Shh!, the solution of a major newspaper for an unflushable essay on morality
Ferreira Gullar, a regular writer for Folha de S. Paulo, www. folha. com. br claimed, in his "Repressão e preconceito" [Repression and prejudice], published in that newspaper on Sunday, 24/02, p. E12*, that "everything is very wrong", while, very likely, the most severe problem can be traced back to the manners of companions of his, or simply guests, who would insist, "Why not defecating here, in your living room?"Bad for you, if you read Gullar's article anywhere else but in the bathroom. Too bad.
As a remarkable contrast to the recent Steven Pinker's "Moral Instinct" (New York TImes, Jan 13, 2008), the translation of it still in my suitcase (Folha itself, Feb 10), Gullar's arguments are disturbingly revailing of a mind that completely failed to grasp any sense of morality. Indeed, in view of his article, it is easy to deny the existence of anything akin to a moral instinct. But something turns out to be even more astonishing: Mr. Gullar - and the newspaper - got away with that all. Not even a single line commenting on that article did the newspaper involved seem to have issued. Then, even the ever-so- present-around-here Roman Catholic Church has apparently remained indifferent before what is detailed below. (or does She have a voice in the paper's scrap room?)
Gullar, under the tag of 'repression' and 'prejudice', has written:
a) on pedophilia: "If the individual was born a pedophile, why is his sexual preference considered a crime? Why punishing someome that simply obeys his innate impulses, that are imposed on the person by nature?" Well, yes, quite a redundant style, as it is. [emphasis is added]
b) on drug consumption:
"If [the guy] enjoys birita, marijuana, cocaine, crack or ecstasy, it is his business"... The author implies that, later on, crime follows drug addiction just because of the repression the person had been a victim of since the very moment s/he became a drug user, repression which, as he sees it, challenges the claims we live under democracy: "And then [they] complain the guy has grown into a criminal!""...[If the guy enjoys (drugs), it is his business.] Despite, father, mother, the police, the whole society rises against him. And on top there comes the daring allegation we live under democracy."

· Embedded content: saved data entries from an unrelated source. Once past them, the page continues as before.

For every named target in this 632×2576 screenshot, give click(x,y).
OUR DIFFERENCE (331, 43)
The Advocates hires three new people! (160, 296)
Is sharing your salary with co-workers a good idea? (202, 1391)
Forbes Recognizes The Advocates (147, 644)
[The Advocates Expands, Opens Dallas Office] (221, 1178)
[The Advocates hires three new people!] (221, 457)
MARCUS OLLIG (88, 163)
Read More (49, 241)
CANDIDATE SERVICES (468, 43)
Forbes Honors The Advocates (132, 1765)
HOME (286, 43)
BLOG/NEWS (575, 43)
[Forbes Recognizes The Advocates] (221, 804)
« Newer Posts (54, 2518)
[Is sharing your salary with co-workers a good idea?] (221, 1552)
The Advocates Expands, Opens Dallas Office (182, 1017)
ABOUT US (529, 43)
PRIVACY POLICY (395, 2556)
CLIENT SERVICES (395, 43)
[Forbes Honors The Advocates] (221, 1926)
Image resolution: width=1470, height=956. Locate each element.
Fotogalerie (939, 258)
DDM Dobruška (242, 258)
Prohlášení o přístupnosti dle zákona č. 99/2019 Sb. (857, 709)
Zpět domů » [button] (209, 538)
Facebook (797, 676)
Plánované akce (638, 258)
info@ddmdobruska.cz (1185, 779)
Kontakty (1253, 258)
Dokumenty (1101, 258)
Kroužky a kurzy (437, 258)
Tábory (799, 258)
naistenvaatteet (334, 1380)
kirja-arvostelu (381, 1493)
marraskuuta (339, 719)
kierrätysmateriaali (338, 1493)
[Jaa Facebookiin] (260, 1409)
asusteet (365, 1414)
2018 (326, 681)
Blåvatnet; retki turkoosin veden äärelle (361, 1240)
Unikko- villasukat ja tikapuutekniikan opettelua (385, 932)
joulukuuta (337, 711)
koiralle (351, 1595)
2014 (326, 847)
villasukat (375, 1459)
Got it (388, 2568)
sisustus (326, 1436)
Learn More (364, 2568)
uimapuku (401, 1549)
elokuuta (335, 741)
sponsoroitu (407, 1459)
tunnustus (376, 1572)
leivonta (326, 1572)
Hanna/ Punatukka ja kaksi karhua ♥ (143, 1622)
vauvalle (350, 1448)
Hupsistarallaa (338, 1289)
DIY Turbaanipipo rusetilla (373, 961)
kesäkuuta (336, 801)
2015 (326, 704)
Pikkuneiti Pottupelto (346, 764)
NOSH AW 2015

Next comes the writer's recipe of how to deal with such situation:
"If the guy smokes, gets crazy and goes round mugging the 'caretas' [slang for the well behaved, conventional people], it is his [the addict's] business. The mugged one is to help him/herself (let him/her virar-se)."
All Gullar's puzzle is over this: "I would like to know the reason for such prejudice against whoever enjoys drugs. Aren't there those who enjoy climbing... eating chocolate...? Gullar places the name of Nietzsche attached to his next argument (below). I cannot help thinking that it is good for Nietzsche to be dead for, otherwise, he might be so appalled - adding to the shock his failing to make Folha publish his reply - he could resort to 'natural impulses'...
On the law:
"Only the weak and coward need repressing laws to compensate for the natural superiority of the strong."
So, clear as it is, Gullar's allegedly Nietzsche-friendly 'thesis' proposes that the ones that "obey nature" are the Naturally Strong, and are the very ones society condemns and calls them 'criminals', 'the mentally ill', and so forth. The 'caretas' are the weak... Indeed, the latter need the law to protect them against crime, but relying on legal systems would not make them weak... Or so I would think so far, and presumed most would also stick to that. (Ah! Not a thesis at all, just a 'piece of art, of literature' that prevented any, any further comments? I am sorry, taking so 'strong' a point is not my cup of tea.)
Not a thesis, just 'art'?
The 'sound' of it: "It is all very wrong. Due to reasons I ignore but outright refute, men [literal translation, please read 'people' or, if you dare, 'humans'] have decided to repress their most genuine desires and their spontaneous way of life in favor of rules, discipline, values that, as Nietzsche put it, only benefit the weak and coward..."
So it seems that, by writing all those "deep" propositions, Gullar has convinced himself of his "strength", as he, we are left to realize, would be himself a pedophile and a drug addict or, as he prefers it, a natural, strong and wise obedient to nature impositions. So 'strong' in fact he may feel he could eventually regret he is unable to reconcile his 'strength' to whatsoever trace of beauty in the shape of either words or ideas, as he reaches the conclusion to his text:
The ending:
"Now if someone asks me whether s/he is allowed to defecate in my living room, and not in the bathroom's toilet, I retort that they must do so in the toilet. And that they must flush, right?"
Has his astonishing essay been just flushed itself? And democracy - or whatever - just goes on?
I guess Folha has become fond of what I recognize most vividly as the 'Vatican way' - the cover-up, or "nothing has happened at all'. Such silence, by the way, strongly disagrees with the fuss around the article by the TV presenter Luciano Huck, issued just a year ago, and, especially, the antithesis to such article, where it is claimed Huck, recently mugged and deprived of his Rolex, had nothing to complain about since what happened was a "fair exchange" - his offender (not so, according to Gullar) had not taken Luck's life.
The most-acclaimed Brazilian movie, still on, "My name is not Johnny" has not been addressed by Gullar, but it could have been the very drive to, probably, the most disgusting apology to fake freedom ever. The movie was generally received among us as a "lesson"; in turn, this "Repression and prejudice" - and all the silence, so far, around it - might lead to another production capable of eternalizing a "Ferreira Gump".
Meanwhile, I would suggest someone should try to welcome a whole new group of guests, ones who would not take asking dump questions as freedom.